• Recorded data:
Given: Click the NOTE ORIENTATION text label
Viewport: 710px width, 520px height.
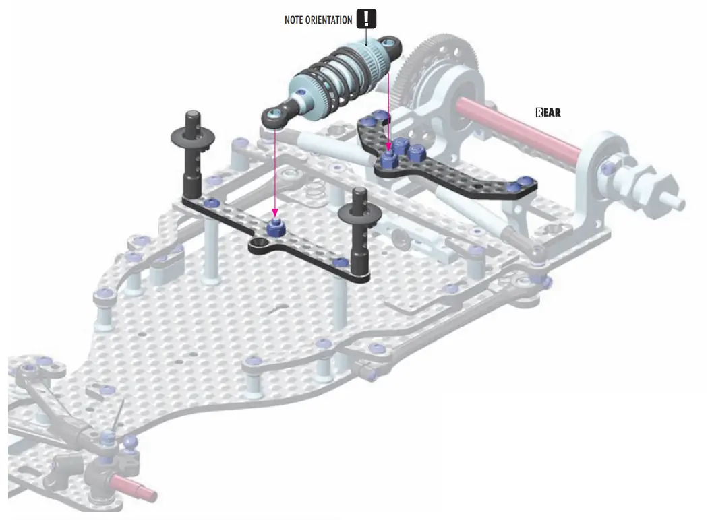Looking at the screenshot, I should click(318, 20).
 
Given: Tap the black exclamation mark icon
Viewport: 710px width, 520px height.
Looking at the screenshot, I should click(365, 19).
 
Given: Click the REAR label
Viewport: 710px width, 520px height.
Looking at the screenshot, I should click(548, 112).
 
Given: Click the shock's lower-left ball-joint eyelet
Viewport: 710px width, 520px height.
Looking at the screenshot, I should click(273, 116).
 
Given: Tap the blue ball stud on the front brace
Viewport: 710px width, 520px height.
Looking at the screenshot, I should click(275, 228).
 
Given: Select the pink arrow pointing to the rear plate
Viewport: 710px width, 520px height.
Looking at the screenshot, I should click(389, 108).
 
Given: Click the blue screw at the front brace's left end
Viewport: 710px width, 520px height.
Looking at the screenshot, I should click(212, 203).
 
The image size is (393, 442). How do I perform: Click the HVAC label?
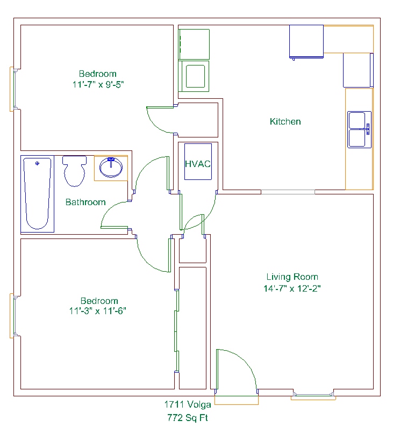coord(198,164)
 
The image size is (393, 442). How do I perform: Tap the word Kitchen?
coord(285,121)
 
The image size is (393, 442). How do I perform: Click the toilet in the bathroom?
coord(75,171)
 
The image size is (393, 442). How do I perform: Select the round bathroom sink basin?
coord(111,168)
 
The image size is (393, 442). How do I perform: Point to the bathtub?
coord(38,194)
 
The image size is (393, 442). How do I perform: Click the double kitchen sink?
coord(359,129)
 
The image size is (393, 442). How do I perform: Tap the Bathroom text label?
coord(85,202)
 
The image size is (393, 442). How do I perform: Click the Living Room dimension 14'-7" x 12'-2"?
coord(292,288)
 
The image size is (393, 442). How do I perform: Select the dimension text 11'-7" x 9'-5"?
coord(98,84)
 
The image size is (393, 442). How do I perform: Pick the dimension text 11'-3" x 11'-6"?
coord(98,311)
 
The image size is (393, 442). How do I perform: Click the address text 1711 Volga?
coord(188,404)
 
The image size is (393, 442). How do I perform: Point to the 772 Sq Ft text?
coord(188,417)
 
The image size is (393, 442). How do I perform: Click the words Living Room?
coord(292,277)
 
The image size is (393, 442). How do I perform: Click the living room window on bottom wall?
coord(313,395)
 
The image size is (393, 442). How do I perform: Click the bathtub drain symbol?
coord(37,163)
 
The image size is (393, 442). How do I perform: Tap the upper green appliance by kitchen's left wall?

• Description of the task: Print every one of the records above word for word, with the pictures left out.

• Result for this exercise:
Given: Click the NOTE ORIENTATION text label
Viewport: 710px width, 520px height.
Looking at the screenshot, I should click(318, 20).
 
Given: Tap the black exclamation mark icon
Viewport: 710px width, 520px height.
Looking at the screenshot, I should click(365, 19).
 
Given: Click the REAR label
Viewport: 710px width, 520px height.
Looking at the screenshot, I should click(548, 112).
 
Given: Click the shock's lower-left ball-joint eyelet
Viewport: 710px width, 520px height.
Looking at the screenshot, I should click(273, 116).
 
Given: Tap the blue ball stud on the front brace
Viewport: 710px width, 520px height.
Looking at the screenshot, I should click(275, 228).
 
Given: Select the pink arrow pointing to the rear plate
Viewport: 710px width, 520px height.
Looking at the screenshot, I should click(389, 108).
 
Given: Click the blue screw at the front brace's left end
Viewport: 710px width, 520px height.
Looking at the screenshot, I should click(212, 203).
 
The image size is (393, 442). How do I perform: Click the HVAC label?
coord(198,164)
 
The image size is (393, 442). How do I perform: Tap the word Kitchen?
coord(285,121)
 
The image size is (393, 442). How do I perform: Click the toilet in the bathroom?
coord(75,171)
 
The image size is (393, 442). How do I perform: Select the round bathroom sink basin?
coord(111,168)
 
The image size is (393, 442). How do I perform: Point to the bathtub?
coord(38,194)
 
The image size is (393, 442). How do I perform: Click the double kitchen sink?
coord(359,129)
 
The image size is (393, 442). How do I perform: Tap the Bathroom text label?
coord(85,202)
 
The image size is (393, 442). How do I perform: Click the Living Room dimension 14'-7" x 12'-2"?
coord(292,288)
 
The image size is (393, 442). How do I perform: Select the dimension text 11'-7" x 9'-5"?
coord(98,84)
 
The image size is (393, 442). How do I perform: Pick the dimension text 11'-3" x 11'-6"?
coord(98,311)
 
The image size is (393, 442). How do I perform: Click the address text 1711 Volga?
coord(188,404)
 
The image size is (393, 442). How do I perform: Point to the 772 Sq Ft text?
coord(188,417)
 
The image size is (393, 442). How do I perform: Click the words Living Room?
coord(292,277)
 
The image size is (393, 442). How do I perform: Click the living room window on bottom wall?
coord(313,395)
 
The image size is (393, 442). How do I perform: Click the bathtub drain symbol?
coord(37,163)
 
The image size is (393, 442). How do I perform: Tap the upper green appliance by kitchen's left wall?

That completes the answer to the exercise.